Supplied passage -
PLOWBOY: Getting started with a whole new process of any kind is always the hardest part. Did you experience any unusual difficulties during the early stages of your research?
FRY: Curiously enough, one of the most difficult parts of all was determining the, exact amount of manure my farm produced each day. It sounds quite easy... but when you have a thousand pigs and something like six people cleaning sties, it's very hard to establish just how much manure you have.
We finally did it, in the end, with a tripod and spring scale. We weighed every wheelbarrow load and subtracted the weight of the barrow and averaged the approximately 26 loads of manure a day over a week and found that we had about two tons-or 1,350 pounds dry weight-of fresh waste a day. We had to reduce it to dry weight figures, of course, to determine digester capacity.
Once I had the calculations in hand I went to a local university and studied everything I could find on waste disposal in general and anaerobic digestion in particular. I also visited the local sewage works, where I learned a great deal more than I did at the university.
Eventually I got down to designing ... planning and drawing up our main plant. I didn't hurry this step too much. Rather, I spent about three months working out each portion in detail. I carefully calculated exactly what I was going to do and how I'd do it. Then I coordinated the whole thing into one master plan.
PLOWBOY: Did you have any mechanical or engineering experience to draw on while you were doing this design work?
FRY: No, but I did have some knowledge of construction because I had built all the sties on the farm and I had devised a number of cost-cutting ideas at that time. As a matter of fact, I'd like to apply some of those schemes to the construction industry right here in California. I think they'd apply and would allow the contractors who used them to fabricate buildings at less-than-current expense.
Anyway, I got down and built the whole unit and I must admit that it did take a little courage to spend $ 10,000 putting up a thing I couldn't be absolutely sure would work.
I remember that one of my closest friends came around to the farm one day and said, "Look, you know, it's a terrible shame to spend all that good money on this project and ... I mean, do you really think it will produce gas and all that?" And I said, "Oh yes, I'm quite sure it will" ... but I wasn't absolutely certain the digester would work. you know.
PLOWBOY: You must have been all but convinced, though....
FRY: I had a strong suspicion.
PLOWBOY: ... convinced enough to include a diesel engine to run on the gas that you thought the digester would produce.
FRY: Well the engineroom was sort of an afterthought. It was the final touch to the whole thing. I actually got the digester in operation, I should think, by the end of 1957 ... and I started putting the engineroom together in 1958.
I bought that diesel powerplant-one of the old-fashioned, very slow-running kind with the big flywheels-in a scrap yard. It was all covered with rust and looked absolutely deplorable. We cleaned it up and got it into the engineroom and with a great deal of very involved mathematics, trued it up with a drive shaft that took the power off to all sorts of different areas on the farm ... for pumping water and generating electricity and so on.
One pump on the line circulated water between the engine and pipes inside the gas-producing tank so that the water which cooled the powerplant kept the digester warm while the digester provided the fuel that kept the engine running. This, of course, was a perfect cycle and a very efficient one.

What is asked - Continue the interview about building a manure digester on a pig farm, picking up after its last line.

Dataset extract -
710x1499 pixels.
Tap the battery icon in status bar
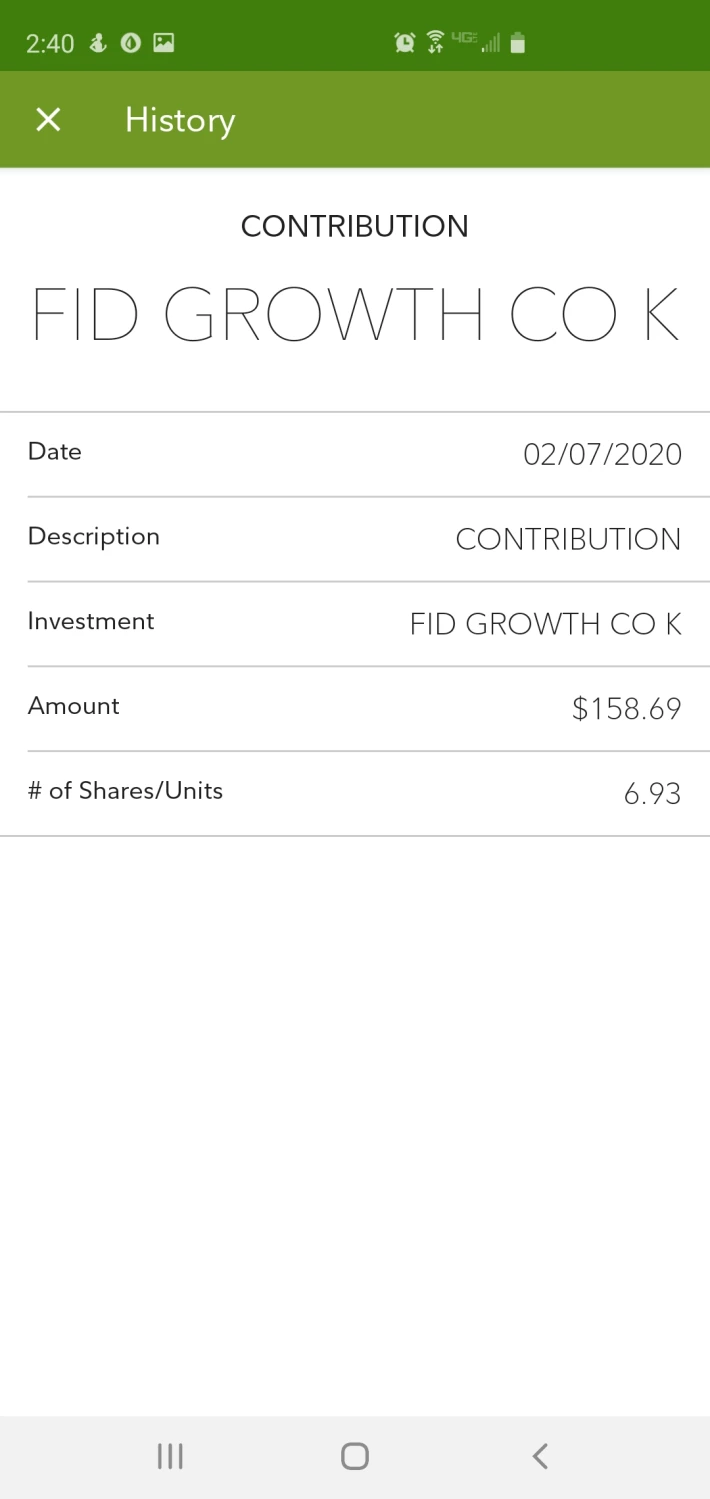click(x=517, y=42)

Output -
PLOWBOY: How large was this engine?
FRY: Thirteen horsepower ... and it turned a 6-kilowatt electrical generator and did all manner of other work. This was a problem in itself, I should point out, because the engine had to be kept on a fairly heavy load-between 80 and 90 percent capacity-in order for it to run smoothly and evenly. The governor was a pretty complicated thing, believe me. It had an automobile shock absorber built into it so that it couldn't "hunt"-open and close suddenly-and by the time I finished it, it was a supreme mass of gadgetry. But it worked beautifully and the engine ran day and night for six years.
PLOWBOY: The unit ran continuously for six years?
FRY: Yes. Oh, we wore out the water pumps once or twice and had to replace them ... and the alternator we drove for a couple of years with another diesel gave me constant trouble because of the load it had to carry ... but the system actually worked very well. None of the breakdowns were connected, in any way, with the fact that we were powering the engines with methane. Except for the spark plugs-and that was the one thing that was rather peculiar-we found that we had to set a very small gap indeed on the spark.
PLOWBOY: But didn't you have any corrosion problems? I've heard that the hydrogen sulfide in homemade methane can really eat up the metal in digester tanks. I've also been told that this H2S will ruin an engine if it isn't filtered out of the gas before the methane is used as fuel.
FAR ABOVE: Digester with storage tank in background.
ABOVE: Original sump digester. Upper drums have been forced up by methane gas.
BELOW: 13 h.p. diesel engine converted to run on methane gas.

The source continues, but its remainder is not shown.